A UGT destacou também "o sinal positivo" dado pela ministra Ana Mendes Godinho de promover durante o dia de hoje reuniões com os parceiros.

"É um sinal positivo e a primeira vez que acontece desde que sou secretário-geral há seis anos", disse.

 

Jerónimo alerta para problema com aproximação dos salários mínimo e médio

O secretário-geral do PCP alertou hoje que, se o Governo não der "resposta cabal" à valorização geral dos salários, cria-se "um problema" com a aproximação do salário mínimo ao salário médio dos portugueses.

O Governo tem responsabilidades próprias, quando tiver de decidir, pode decidir. Com a subida do salário mínimo começam profissionais de outros escalões a ser apanhados, entre aspas, por esse pequeno aumento do salário mínimo. Isto é um problema que se vai acentuar ao não haver resposta e uma devida valorização geral dos salários", advertiu o líder comunista.

Jerónimo de Sousa respondia a perguntas dos jornalistas após uma reunião com a administração do Instituto Português de Oncologia Francisco Gentil, em Lisboa, seguida de visita às instalações.

Precisamos que sejam repostas as carreiras e consequentemente do aumento dos salários, agora que se fala muito do aumento do salário mínimo nacional. Devia haver a preocupação da valorização geral dos salários, particularmente do salário médio. Sem essa valorização dos salários, sem isso, não há essa resposta cabal. São medidas urgentes", sustentou.

Para o secretário-geral comunista, esta "é uma questão que não pode ser afunilada apenas para a concertação social".

A ministra do Trabalho, Solidariedade e Segurança Social, Ana Mendes Godinho, manifestou-se hoje confiante de que será possível alcançar um acordo em sede de concertação social sobre a evolução do salário mínimo para 2020. A nova titular da pasta está hoje em reuniões com os parceiros sociais, preparando a reunião de quarta-feira da Comissão Permanente de Concertação Social. O Governo definiu como objetivo subir dos atuais 600 para os 750 euros de salário mínimo em 2023.

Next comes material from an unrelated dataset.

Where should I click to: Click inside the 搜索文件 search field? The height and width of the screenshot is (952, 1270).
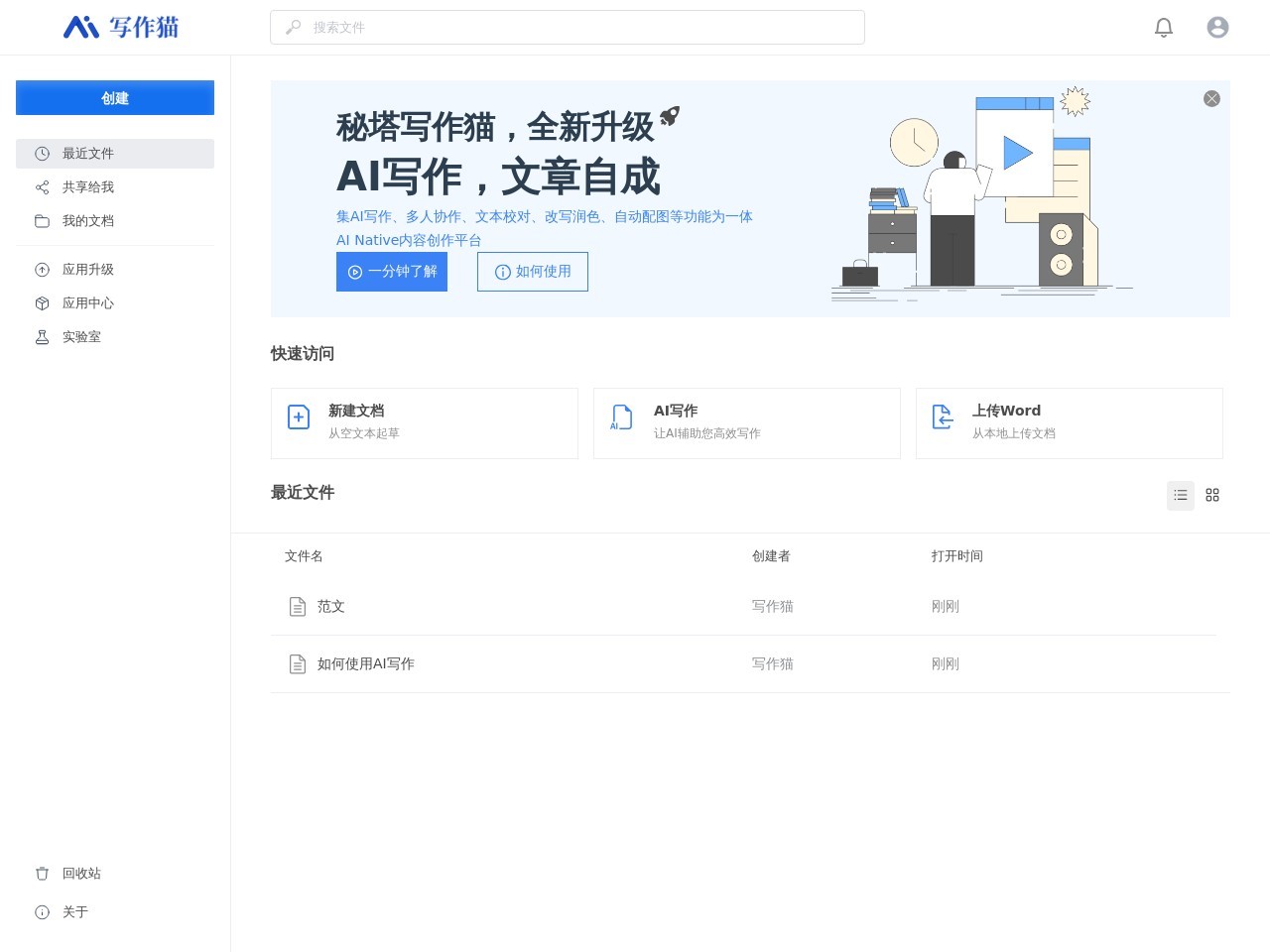(x=567, y=27)
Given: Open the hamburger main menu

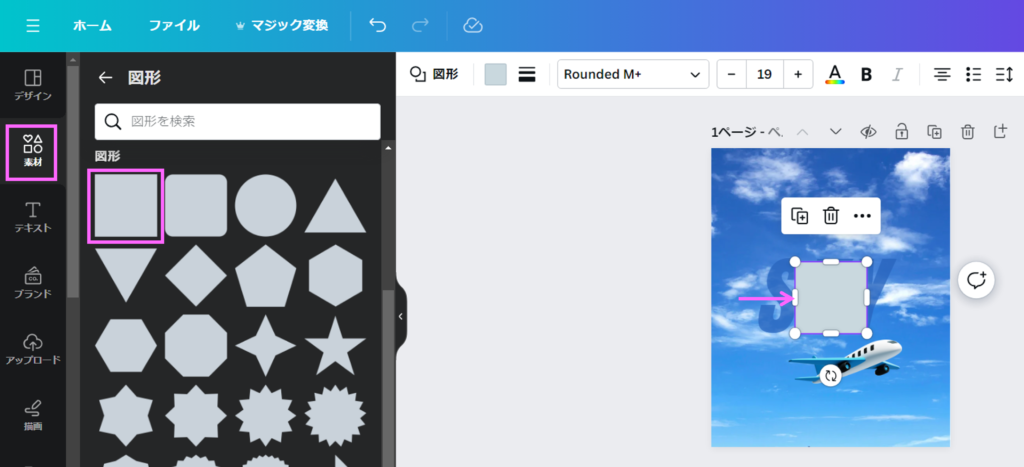Looking at the screenshot, I should [x=33, y=25].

No IPO, Jerónimo de Sousa defendeu a contratação de mais profissionais para o Serviço Nacional de Saúde.

Destacou "as potencialidades numa área tão sensível como a da oncologia, em que as coisas funcionam mesmo com os tais problemas clássicos da falta de profissionais nalgumas áreas", referindo-se particularmente aos assistentes operacionais.

O secretário-geral comunista defendeu ainda a recente iniciativa legislativa do PCP para a gratuitidade de medicamentos para maiores de 65 anos, através da produção nacional através de laboratórios do Estado, a fim de atenuar o "drama" de reformados e pensionistas de terem de "escolher entre comida e remédios".